How to Build an LLM Agent from Scratch with GPT-4 ReAct
Build a fully functional LLM agent in Python with the ReAct pattern, complete with reasoning, actions, and automation.
You probably use agent frameworks like LangChain or CrewAI without really seeing how they work under the hood. Here's the thing - this tutorial is your chance to peel back those layers. We're going to build a ReAct-style agent from scratch, no frameworks, no magic. When you see how each part actually works, you'll understand what those frameworks are really doing for you.
The whole approach comes from this paper "ReAct: Synergizing Reasoning and Acting in Language Models" (arXiv:2210.03629) by Yao et al. What they discovered was pretty straightforward but powerful: you get better performance and interpretability when a model both reasons (writes out its thoughts) and acts (calls tools), weaving those steps together with observations.

Why This Approach Works
Look, frameworks are convenient—I get it. But they hide so much behavior. When I first started building agents from scratch, I realized how much control you actually gain. Debugging becomes faster. You know exactly when and why the model does something, not just that it did something. You'll then be better equipped to use the frameworks with confidence.
Why GPT-4o and GPT-4o-mini? GPT-4o gives you strong reasoning for the main agent loop. GPT-4o-mini handles simple tool lookups cheaply and quickly. Honestly, this combination keeps costs reasonable without losing reliability. I've tried other setups, and this balance just works.
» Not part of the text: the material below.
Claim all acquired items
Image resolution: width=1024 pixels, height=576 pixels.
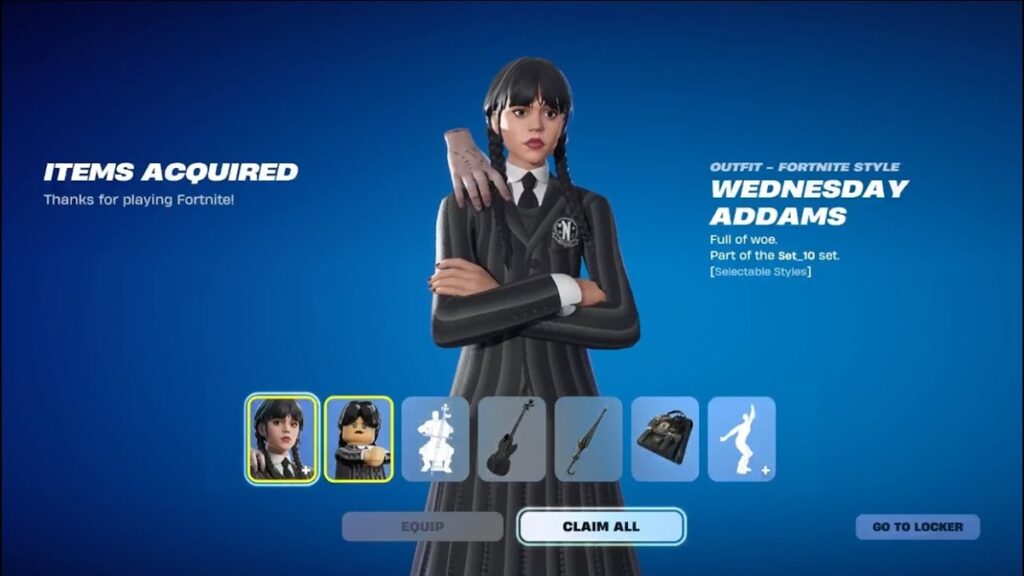point(601,527)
Why ReAct? The ReAct pattern forces the model to articulate its reasoning before taking action. That makes everything interpretable. You can actually see what it's thinking. The strict format—Thought → Action → PAUSE → Observation—lets you parse and validate every step programmatically. No guessing games.
Why not regex? We tried it—and it was brittle. Real model outputs drift (extra spaces, stray quotes, or a colon in a parameter) and our patterns cracked. We switched to a deterministic, line-based parser: find the Action:/Answer: line, split once, and normalize. It's fast, transparent, and easy to reason about. For production, you'd likely graduate to JSON-typed arguments or function/tool calling for strict schemas and validation, but this minimal parser keeps the ReAct loop understandable and debuggable.
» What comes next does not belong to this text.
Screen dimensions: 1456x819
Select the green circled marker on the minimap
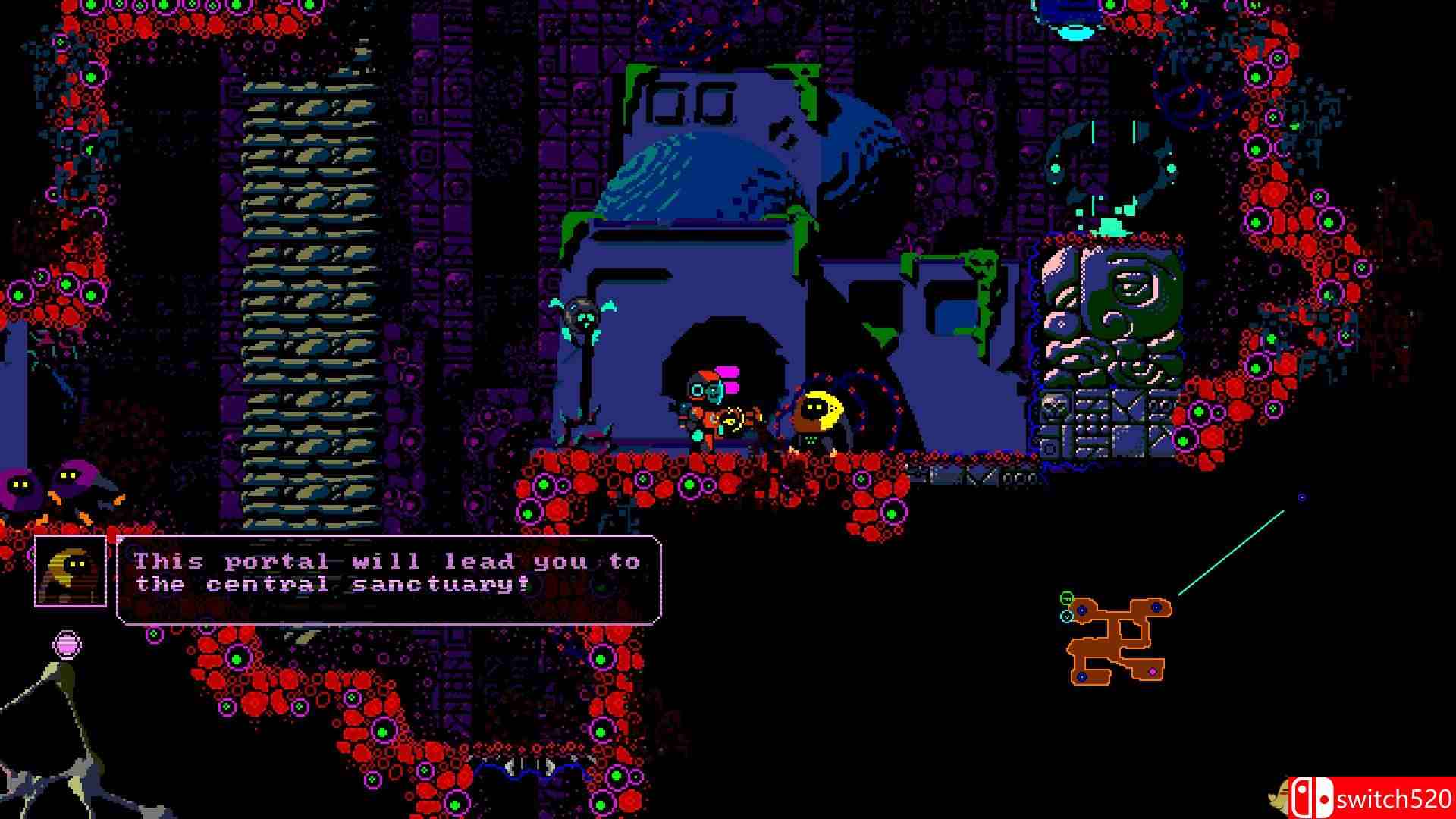tap(1066, 598)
How It Works (High-Level Overview)
Let me walk you through what actually happens:
Your agent receives a question, then generates a Thought and an Action. Something like: lookup_distance[Montreal, Boston].
The control loop parses that Action using our line-based parser, validates it, and calls the corresponding Python function.
The tool returns a result (maybe "308 miles"), which becomes the Observation.
Now the agent updates its reasoning with this new info. It either calls another tool or gives you a final Answer.
The loop stops once the agent outputs Answer: or hits the max turn limit. That last part is crucial - you don't want runaway agents eating up your API credits.
Setup & Installation
Run this cell in Colab or your local environment to install dependencies:
!pip install --upgrade openai python-dotenv
Set your OpenAI API key. In Colab:
import os
os.environ["OPENAI_API_KEY"] = "sk-..." # Replace with your key
Or if you're working locally, create a .env file:
OPENAI_API_KEY=sk-...
Actually, before you do anything else, verify the key is set:
import os
if not os.getenv("OPENAI_API_KEY"):
raise EnvironmentError("OPENAI_API_KEY not set. Please set it before running.")Step-by-Step Implementation
Define the System Prompt
This is basically the contract between you and the model. It enforces the ReAct format and lists available actions with their exact signatures. Get this wrong, and nothing else will work properly.
SYSTEM_PROMPT = """
You operate in a structured loop consisting of Thought, Action, PAUSE, and Observation.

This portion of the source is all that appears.